Insurance companies exist to make money, plain and simple.

Treating healthcare as a commodity to be bought and sold puts the profit interests of insurance companies squarely in opposition to the fundamental needs of human beings.

When insurance companies aren’t making as much money as they want, they have a few options: they can increase their revenues by raising the rates they charge, decrease their costs by bargaining down payments to medical providers and rationing the care people can get by narrowing their networks and imposing deductibles and other fees, or they can just walk away from the market and make their money elsewhere. Right now they’re doing all three.

It would be one thing if this was simply a business matter, but it’s not: healthcare is a matter of life and death.

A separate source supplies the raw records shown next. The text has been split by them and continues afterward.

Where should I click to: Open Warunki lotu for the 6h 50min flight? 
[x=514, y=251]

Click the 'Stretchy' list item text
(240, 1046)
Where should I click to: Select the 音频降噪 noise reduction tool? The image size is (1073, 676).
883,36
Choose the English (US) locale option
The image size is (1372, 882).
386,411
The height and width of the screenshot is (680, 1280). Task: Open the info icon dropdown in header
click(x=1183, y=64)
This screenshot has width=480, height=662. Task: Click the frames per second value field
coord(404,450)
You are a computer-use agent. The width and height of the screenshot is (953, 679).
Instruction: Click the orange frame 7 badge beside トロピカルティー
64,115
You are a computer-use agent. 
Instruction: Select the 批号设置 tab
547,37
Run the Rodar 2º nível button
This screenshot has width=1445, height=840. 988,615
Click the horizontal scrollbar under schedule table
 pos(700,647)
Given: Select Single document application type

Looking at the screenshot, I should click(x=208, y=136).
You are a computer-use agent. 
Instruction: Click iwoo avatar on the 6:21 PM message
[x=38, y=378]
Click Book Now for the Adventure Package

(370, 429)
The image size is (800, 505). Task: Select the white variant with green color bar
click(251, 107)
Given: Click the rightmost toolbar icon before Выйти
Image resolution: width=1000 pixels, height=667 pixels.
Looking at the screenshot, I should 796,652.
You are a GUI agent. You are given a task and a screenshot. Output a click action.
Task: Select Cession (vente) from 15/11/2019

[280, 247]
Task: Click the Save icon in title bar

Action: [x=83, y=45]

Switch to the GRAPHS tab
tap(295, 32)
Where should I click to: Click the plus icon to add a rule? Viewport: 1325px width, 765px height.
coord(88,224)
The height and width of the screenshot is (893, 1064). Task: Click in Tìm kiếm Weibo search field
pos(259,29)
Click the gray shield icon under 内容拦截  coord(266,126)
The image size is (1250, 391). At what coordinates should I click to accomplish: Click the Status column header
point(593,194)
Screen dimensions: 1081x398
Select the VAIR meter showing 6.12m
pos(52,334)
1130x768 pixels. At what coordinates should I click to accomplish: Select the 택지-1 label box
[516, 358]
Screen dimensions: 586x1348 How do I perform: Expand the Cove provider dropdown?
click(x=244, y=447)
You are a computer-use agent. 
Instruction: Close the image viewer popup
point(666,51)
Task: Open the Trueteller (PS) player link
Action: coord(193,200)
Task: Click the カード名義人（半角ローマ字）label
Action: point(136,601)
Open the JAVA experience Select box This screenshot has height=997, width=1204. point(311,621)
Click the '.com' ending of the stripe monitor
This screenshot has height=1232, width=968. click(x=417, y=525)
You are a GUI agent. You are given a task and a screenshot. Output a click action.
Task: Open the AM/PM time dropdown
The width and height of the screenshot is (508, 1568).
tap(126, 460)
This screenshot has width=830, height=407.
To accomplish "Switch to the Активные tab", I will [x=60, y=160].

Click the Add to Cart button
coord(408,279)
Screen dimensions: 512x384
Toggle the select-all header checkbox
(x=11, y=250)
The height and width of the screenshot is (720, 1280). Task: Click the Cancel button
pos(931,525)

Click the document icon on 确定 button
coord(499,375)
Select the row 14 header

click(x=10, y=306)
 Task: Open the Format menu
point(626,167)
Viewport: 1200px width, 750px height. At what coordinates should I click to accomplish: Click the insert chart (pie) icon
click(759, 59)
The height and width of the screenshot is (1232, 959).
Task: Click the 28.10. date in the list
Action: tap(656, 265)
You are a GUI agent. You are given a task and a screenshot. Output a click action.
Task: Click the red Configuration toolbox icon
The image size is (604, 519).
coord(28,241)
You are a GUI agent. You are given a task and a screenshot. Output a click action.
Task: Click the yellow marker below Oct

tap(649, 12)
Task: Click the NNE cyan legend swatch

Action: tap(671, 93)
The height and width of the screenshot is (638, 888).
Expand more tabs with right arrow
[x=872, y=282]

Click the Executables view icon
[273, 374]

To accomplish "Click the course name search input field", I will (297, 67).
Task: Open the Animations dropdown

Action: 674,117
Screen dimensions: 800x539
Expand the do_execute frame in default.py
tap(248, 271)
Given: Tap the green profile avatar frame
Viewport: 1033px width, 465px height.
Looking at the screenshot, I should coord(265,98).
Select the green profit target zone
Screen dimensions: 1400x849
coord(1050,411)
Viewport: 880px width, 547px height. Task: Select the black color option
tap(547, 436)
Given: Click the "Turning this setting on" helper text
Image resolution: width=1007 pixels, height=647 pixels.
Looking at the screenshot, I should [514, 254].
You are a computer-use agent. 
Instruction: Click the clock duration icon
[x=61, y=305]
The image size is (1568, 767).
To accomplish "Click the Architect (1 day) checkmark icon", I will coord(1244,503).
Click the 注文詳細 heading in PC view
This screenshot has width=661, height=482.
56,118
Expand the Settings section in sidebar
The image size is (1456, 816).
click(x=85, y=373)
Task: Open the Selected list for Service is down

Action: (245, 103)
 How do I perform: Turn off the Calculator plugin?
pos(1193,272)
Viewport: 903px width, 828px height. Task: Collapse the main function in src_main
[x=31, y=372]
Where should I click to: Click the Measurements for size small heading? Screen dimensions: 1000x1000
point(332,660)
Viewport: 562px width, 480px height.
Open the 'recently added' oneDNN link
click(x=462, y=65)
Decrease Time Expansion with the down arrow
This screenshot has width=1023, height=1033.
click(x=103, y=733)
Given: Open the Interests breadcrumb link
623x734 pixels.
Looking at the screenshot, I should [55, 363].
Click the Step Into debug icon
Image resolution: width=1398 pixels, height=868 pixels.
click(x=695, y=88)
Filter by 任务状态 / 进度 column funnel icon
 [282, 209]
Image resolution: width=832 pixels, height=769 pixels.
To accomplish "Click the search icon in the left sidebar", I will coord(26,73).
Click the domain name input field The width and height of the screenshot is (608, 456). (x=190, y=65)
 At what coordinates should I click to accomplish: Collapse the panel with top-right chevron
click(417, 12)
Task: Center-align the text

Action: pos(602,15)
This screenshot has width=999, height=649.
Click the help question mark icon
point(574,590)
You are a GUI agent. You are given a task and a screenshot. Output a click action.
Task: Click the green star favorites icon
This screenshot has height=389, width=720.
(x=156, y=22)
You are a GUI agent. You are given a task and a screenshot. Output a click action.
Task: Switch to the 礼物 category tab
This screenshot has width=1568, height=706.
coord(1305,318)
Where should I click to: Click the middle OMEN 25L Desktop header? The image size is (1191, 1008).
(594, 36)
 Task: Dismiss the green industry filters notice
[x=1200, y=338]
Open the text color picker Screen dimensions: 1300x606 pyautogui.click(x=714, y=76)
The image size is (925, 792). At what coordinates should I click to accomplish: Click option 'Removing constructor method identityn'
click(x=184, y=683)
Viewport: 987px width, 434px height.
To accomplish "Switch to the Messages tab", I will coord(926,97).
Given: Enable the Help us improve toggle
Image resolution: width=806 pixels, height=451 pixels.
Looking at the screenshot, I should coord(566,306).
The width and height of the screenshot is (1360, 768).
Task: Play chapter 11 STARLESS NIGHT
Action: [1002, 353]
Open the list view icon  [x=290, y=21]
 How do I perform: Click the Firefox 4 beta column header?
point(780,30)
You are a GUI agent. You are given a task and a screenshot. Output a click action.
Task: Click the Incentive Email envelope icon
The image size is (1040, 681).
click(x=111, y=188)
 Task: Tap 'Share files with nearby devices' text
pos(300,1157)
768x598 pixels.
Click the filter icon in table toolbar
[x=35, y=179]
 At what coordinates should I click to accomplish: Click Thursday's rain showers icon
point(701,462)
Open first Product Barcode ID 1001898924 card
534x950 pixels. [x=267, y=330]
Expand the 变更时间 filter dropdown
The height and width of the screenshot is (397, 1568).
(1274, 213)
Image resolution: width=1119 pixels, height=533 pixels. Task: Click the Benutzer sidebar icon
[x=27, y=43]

Denying healthcare to people and forcing people to pay impossible prices for something so essential is inhumane, yet the private insurance system does this every single day.

I recently met someone from Pittsburgh, who I’ll call Heather out of respect for her privacy.

Heather has struggled through three bouts of cancer over the last 11 years, and her battles with the private health insurance system have made her struggle far worse. After Heather became too sick to work, she lost the insurance that was tied to her job.

She scraped together $600 a month for an individual plan for herself and her partner, but after a string of increases, last year her premiums jumped by 15% to a price she simply could not afford.

She was forced to switch to a plan with higher deductibles, and last year had $12,000 in medical bills. She and her partner are now in debt, are being hounded by collection agencies, are skipping mental health care and physical therapy they desperately need, and have no idea how they’ll be able to pay for healthcare moving forward.

Heather’s path through the healthcare system has been particularly hard, but nearly all of us have struggled to get and pay for healthcare at one point or another.

These struggles are not the result of some natural law: they result from the policy choices made by elected officials, which make us pay far more than any other country in the world for a healthcare system that bars millions us from the care we need.

What Pennsylvania needs is a healthcare system that puts people first by guaranteeing that every single person has access to care, and that never forces anyone to pay more than they can afford.

The good news is there’s a clear solution: universal, publicly financed healthcare.

A truly universal system would guarantee care for all who need it by basing our care on our medical needs, not on how much money we have.

And by paying for the system through our taxes instead of through private insurance, we could share the costs equitably, making sure that the people and businesses who can afford to pay the most—and who benefit the most from our state—pay the most back into the system.

All this would actually cost us less money in taxes than we pay health insurance companies now, but, more importantly, it’s the right thing to do.

The only way we’ll ever end corporate profiteering in our healthcare system is if we, the people of this state, take action.

Let’s begin by condemning the rate hikes for what they are: corporate profiteering in a market that’s designed to make companies money, not guarantee people healthcare.

Let’s talk to our friends, families, coworkers, and neighbors about the rate hikes and our own struggles with the insurance system.

Rather than suffering these indignities in private, let’s tell our stories and come together with others to organize for change.

Ben Palmquist is a campaign manager with the National Economic and Social Rights Initiative. He works with Put People First! PA, a statewide grassroots organization, supporting its “Healthcare Is a Human Right Campaign.”